Reflexiones en torno a la propiedad intelectual (1as)

Como bien afirma el Tratado de la OMPI, la propiedad intelectual constituye un elemento esencial en el proceso de desarrollo de un país. De este modo -continúa el Tratado- la experiencia ha demostrado que el enriquecimiento del patrimonio cultural de una nación depende directamente del nivel de protección a las obras literarias y artísticas, así como que cuanto mayor es el número de creaciones intelectuales de un país, mayor es el número de intérpretes, productores de fonogramas, etc. Razonable.

Así pues, uno de los principios fundamentales y fundacionales de las leyes de propiedad intelectual internacionales es proteger eficazmente los derechos morales y patrimoniales de los autores y, por ende, la creación cultural y las industrias culturales.

Sin embargo, el excesivo celo de los legisladores de la ley de propiedad intelectual en lo que a los derechos patrimoniales del autor se refiere, al menos la española, los malentendidos que se crean en torno a una Ley farragosa de difícil entendimiento para la sociedad y muy mal noticiada por los medios de comunicación y los excesos que las sociedades de gestión colectiva están cometiendo en sus funciones principales están revertiendo muy perjudicialmente sobre esa protección a la propiedad intelectual que fundamentaba la ley: la protección a la creación y a los creadores.
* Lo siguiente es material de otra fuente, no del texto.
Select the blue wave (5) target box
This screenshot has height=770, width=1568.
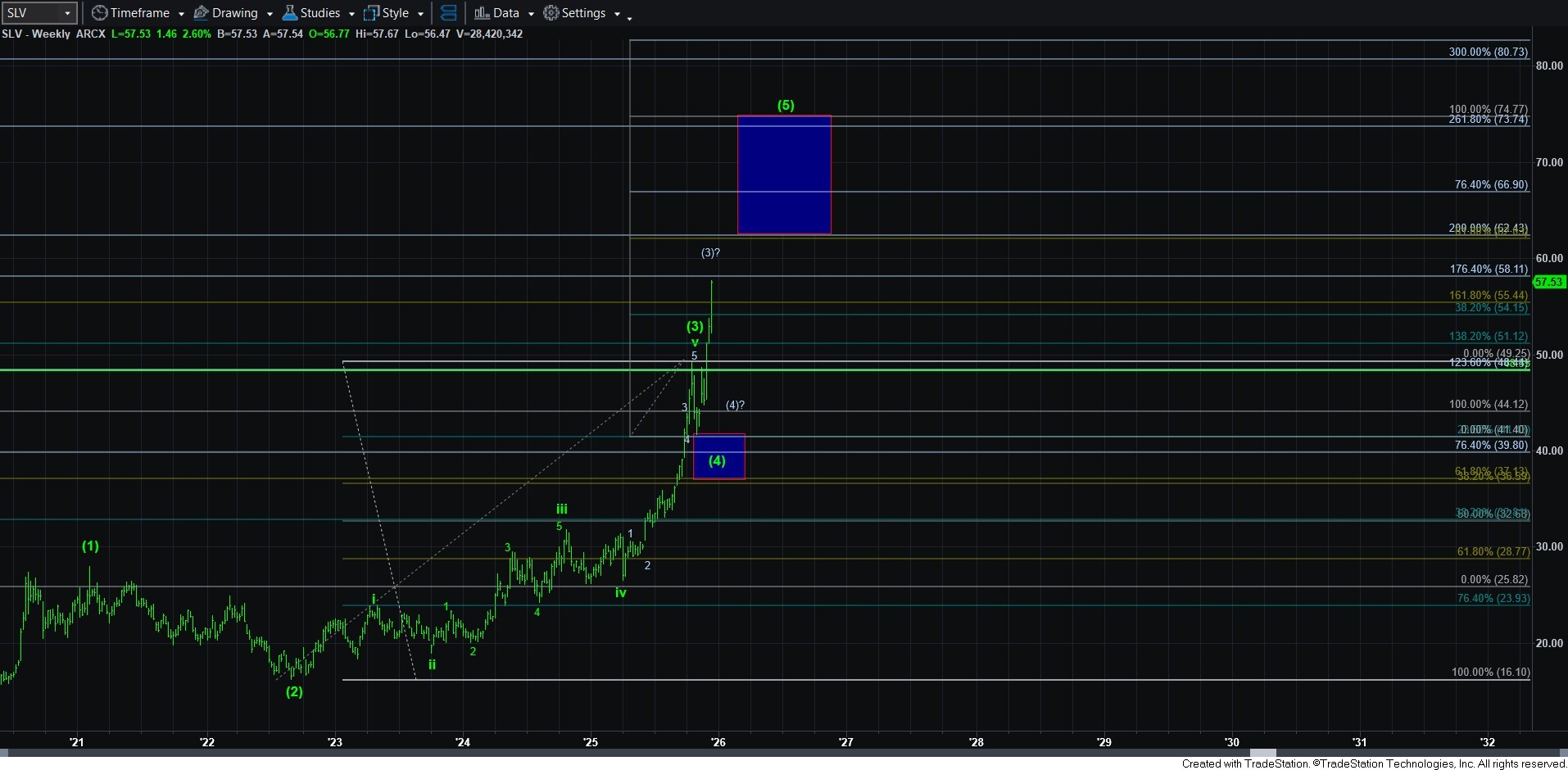[784, 174]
Porque ¿acaso no es un exceso excluir al alumnado en los límites a la enseñanza del artículo 32.2 de la LPI? ¿Acaso no es injusto, ante la incapacidad de encontrar una mejor y necesaria solución, que el canon se pague con los presupuestos generales del Estado? ¿Acaso un artículo como el 38 de la LPI, el cual exime a la administración y a las confesiones religiosas de obtener autorización de los titulares de derechos de obras musicales en actos oficiales y religiosos y cuyos antecedentes se sitúan directamente en un reglamento del año 1880 no ha quedado ya obsoleto en el siglo XXI? ¿Acaso las sociedades de gestión colectiva no deberían contemplar entre sus funciones no solamente las de proteger los derechos patrimoniales de los autores, sino también sus derechos morales y, sobre todo, proteger la imagen depauperada que la propiedad intelectual está adquiriendo en la sociedad?
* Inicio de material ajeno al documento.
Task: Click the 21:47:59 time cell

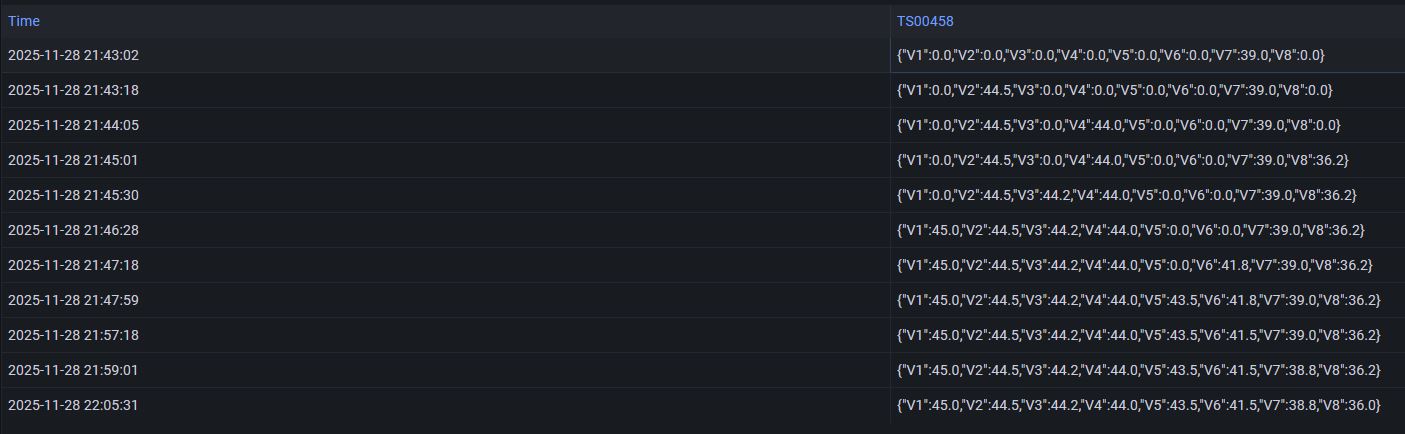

Si bien es cierto que la piratería y la copia privada están modificando muy notablemente el sistema de propiedad intelectual que hasta ahora conocíamos, todos sabemos que esto no es más que un síntoma de un cambio de paradigma en el que la revolución digital, y  la dificultad de las industrias culturales –y podríamos decir también de la legislación– a adaptarse a este cambio juegan un papel primordial. Si a este cambio de paradigma le sumamos las malas prácticas en la gestión de la propiedad intelectual, no me resulta difícil pensar que dentro de unos años la función por la que nació la propiedad intelectual pierda utilidad. ¿Cómo solucionarlo?